■ **WORK REQUEST A**
Name every person mentioned in the article on churches and the Covid-19 curfew rules, along with the role the article gives each one.
■ **WORK REQUEST B**
Carry on the article about church services under the Covid-19 curfew, starting after its last sentence.

** Opening EXCERPTED PASSAGE block **

SA Council of Churches has urged religious leaders to abide by Covid-19 regulations
THE SA Council of Churches has urged religious leaders to abide by Covid-19 disaster regulations, especially over Christmas and on New Year’s Eve, as traditional midnight ceremonies are not allowed this year.
The Minister of Cooperative Governance and Traditional Affairs, Dr Nkosazana Dlamini Zuma, recently gazetted amended curfew regulations, in terms of which annual crossover night services are not allowed.
The regulations state that 10pm is the daily closing time for establishments, including faith-based institutions, cinemas and theatres.
The SA Council of Churches’ general secretary, Bishop Malusi Mpumlwana said parishes could not afford to break the rules.
“Different churches have different ways of doing things, but we expect all churches to abide by the regulations. No church is above the law. If there were no curfews, there were going to be parties everywhere and that would increase the number of people being infected by the Covid-19 virus. The curfew is meant for everyone. As long as you are a citizen, you are expected to act accordingly,” Mpumlwana said.
“As churches we need to be supporting one another by making sure that we abide and we pray for the virus to end. Remember, we are at war here with an invisible enemy and we need to defeat it by abiding by the regulations and through prayer.”
The SA Council of Messianic Churches in Christ’s national co-ordinator, Melikhaya Qotoyi, said the council had issued a memorandum to branches instructing them to cancel night services.

** Closing EXCERPTED PASSAGE block **
** Opening INFORMATION PROVIDED block **

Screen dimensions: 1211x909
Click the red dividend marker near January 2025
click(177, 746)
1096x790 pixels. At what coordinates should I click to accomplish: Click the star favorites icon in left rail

** Closing INFORMATION PROVIDED block **

■ **OUTPUT A**
- Dr Nkosazana Dlamini Zuma: Minister of Cooperative Governance and Traditional Affairs
- Bishop Malusi Mpumlwana: general secretary of the SA Council of Churches
- Melikhaya Qotoyi: national co-ordinator of the SA Council of Messianic Churches in Christ

■ **OUTPUT B**
“As the council, we respect the amended regulations by the minister. We have also issued a memo to other churches in all provinces urging them to act accordingly,” Qotoyi said.
“We must be on the safe side at all times. We have made it clear that those who were planning a night cross-service should cancel it. We may not be satisfied with the amended gazette but at the end of the day we are the citizens of this country.”
Apostle Sindile Papu of the House of Prayer said the church would still hold a night service, but would abide by the curfew.
“Time is the issue; we usually knock off at 12pm but now the time is restricting us to knock off earlier, before 11pm,” Papu said.
“Some of us were fined more than R5,000 during Level 5 for not adhering to the regulations and congregating in numbers and some have criminal records for it.
“We have planned to look for a bigger venue, which will accommodate the required number and we will be able to social distance and sanitise at all times. The regulations set by the government are against us because as churches we have different beliefs and traditions of doing things.”